# Arcee AI AFM-4.5B-Preview Demo Across Domains with DeepSeek-R1 Evaluation

This notebook demonstrates the capabilities of Arcee AI's [AFM-4.5B-Preview model](https://api.together.ai/models/arcee-ai/AFM-4.5B-Preview) across different domains and use cases. Each response from AFM-4.5B-Preview is evaluated by [DeepSeek-R1](https://api.together.ai/models/deepseek-ai/DeepSeek-R1) to provide an independent assessment of answer quality.

We'll explore how the AFM-4.5B-Preview model performs on challenging tasks including:

- Advanced Knowledge Questions
- Sophisticated Creative Writing
- Specialized Domain-Specific Applications

This approach provides both the model's response and an expert evaluation of its performance on each task.
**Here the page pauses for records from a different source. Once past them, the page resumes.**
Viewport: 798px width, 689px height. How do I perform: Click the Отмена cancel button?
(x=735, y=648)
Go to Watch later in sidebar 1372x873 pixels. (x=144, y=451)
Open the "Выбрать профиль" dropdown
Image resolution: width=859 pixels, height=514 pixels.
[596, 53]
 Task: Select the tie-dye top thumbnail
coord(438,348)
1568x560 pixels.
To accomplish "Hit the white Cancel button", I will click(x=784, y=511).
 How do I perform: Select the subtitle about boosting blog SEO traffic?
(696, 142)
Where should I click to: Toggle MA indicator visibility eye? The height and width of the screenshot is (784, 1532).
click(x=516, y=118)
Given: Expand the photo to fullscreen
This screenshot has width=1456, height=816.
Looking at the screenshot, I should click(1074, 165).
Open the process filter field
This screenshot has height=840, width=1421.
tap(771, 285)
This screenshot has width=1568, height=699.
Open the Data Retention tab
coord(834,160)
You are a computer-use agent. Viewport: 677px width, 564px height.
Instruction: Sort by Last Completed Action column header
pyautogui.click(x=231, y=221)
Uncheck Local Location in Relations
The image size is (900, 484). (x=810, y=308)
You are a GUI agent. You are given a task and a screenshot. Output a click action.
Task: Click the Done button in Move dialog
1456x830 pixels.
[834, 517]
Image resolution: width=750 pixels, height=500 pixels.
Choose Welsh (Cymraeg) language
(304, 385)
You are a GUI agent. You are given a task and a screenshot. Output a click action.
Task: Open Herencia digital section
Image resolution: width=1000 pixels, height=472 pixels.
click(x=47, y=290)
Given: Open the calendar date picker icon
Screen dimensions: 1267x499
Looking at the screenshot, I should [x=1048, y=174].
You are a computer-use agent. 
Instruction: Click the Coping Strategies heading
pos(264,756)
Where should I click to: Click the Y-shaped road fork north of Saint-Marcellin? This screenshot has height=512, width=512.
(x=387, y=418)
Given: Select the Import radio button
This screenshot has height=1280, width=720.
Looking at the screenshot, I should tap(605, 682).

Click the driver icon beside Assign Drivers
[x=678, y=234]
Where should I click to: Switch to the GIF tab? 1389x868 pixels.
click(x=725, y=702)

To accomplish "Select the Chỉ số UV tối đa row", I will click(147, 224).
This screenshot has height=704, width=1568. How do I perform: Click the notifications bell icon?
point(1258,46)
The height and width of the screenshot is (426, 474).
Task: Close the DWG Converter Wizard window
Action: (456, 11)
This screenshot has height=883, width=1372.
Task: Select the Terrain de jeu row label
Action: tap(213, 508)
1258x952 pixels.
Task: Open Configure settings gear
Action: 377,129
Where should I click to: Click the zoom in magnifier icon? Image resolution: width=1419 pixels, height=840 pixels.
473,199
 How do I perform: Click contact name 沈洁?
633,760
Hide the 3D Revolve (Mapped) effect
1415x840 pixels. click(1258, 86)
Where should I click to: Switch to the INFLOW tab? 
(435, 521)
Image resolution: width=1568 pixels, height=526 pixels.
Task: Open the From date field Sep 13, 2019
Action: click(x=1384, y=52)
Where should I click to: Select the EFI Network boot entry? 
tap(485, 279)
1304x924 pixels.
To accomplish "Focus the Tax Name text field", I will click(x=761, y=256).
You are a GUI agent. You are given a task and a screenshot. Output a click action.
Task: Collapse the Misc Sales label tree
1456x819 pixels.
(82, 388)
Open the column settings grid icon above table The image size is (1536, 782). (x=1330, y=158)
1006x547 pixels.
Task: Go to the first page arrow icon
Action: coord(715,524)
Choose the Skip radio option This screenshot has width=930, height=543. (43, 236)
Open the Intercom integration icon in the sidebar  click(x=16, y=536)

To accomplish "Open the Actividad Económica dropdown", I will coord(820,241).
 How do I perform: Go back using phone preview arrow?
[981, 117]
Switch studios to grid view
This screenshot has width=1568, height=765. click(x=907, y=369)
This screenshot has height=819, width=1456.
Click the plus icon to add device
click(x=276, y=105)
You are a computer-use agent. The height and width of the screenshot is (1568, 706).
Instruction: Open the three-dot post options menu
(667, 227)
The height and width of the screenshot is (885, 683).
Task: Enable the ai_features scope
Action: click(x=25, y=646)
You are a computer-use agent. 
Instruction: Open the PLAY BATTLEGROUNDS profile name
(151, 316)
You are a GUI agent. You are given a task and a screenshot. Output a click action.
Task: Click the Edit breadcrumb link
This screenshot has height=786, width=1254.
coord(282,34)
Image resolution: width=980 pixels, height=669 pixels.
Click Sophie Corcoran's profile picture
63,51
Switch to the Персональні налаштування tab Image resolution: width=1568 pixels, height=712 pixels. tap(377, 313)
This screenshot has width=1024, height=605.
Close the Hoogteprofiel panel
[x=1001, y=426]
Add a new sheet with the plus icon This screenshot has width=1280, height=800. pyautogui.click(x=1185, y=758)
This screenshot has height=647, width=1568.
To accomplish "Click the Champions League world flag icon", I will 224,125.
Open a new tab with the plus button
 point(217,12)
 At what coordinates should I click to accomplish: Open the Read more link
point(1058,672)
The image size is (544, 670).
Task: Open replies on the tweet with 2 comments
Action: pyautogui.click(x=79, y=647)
Out of the box, it can answer complex domain-specific questions, and will easily be fine-tuned for even greater precision. Contact julien@arcee.ai for details.

The final model will be released on Hugging Face in the next few weeks, with a non-commercial license. In the meantime, the preview model is free to use on Together AI :)


## Install Required Packages


In [1]:
!pip install -U pip
!pip install -qU together




## Set Up API Key and Import Libraries


In [2]:
import os
import json
import ipywidgets as widgets
from IPython.display import Markdown, display, HTML
from together import Together

# Initialize the Together client
api_key = os.environ.get("TOGETHER_API_KEY")

# Verify API key is available
if api_key is None:
    print("⚠️ TOGETHER_API_KEY environment variable not found. Please set it before proceeding.")
    print("You can set it with: import os; os.environ['TOGETHER_API_KEY'] = 'your_api_key_here'")
else:
    # Create a client instance
    client = Together(api_key=api_key)
    print("✅ API key loaded successfully and client initialized")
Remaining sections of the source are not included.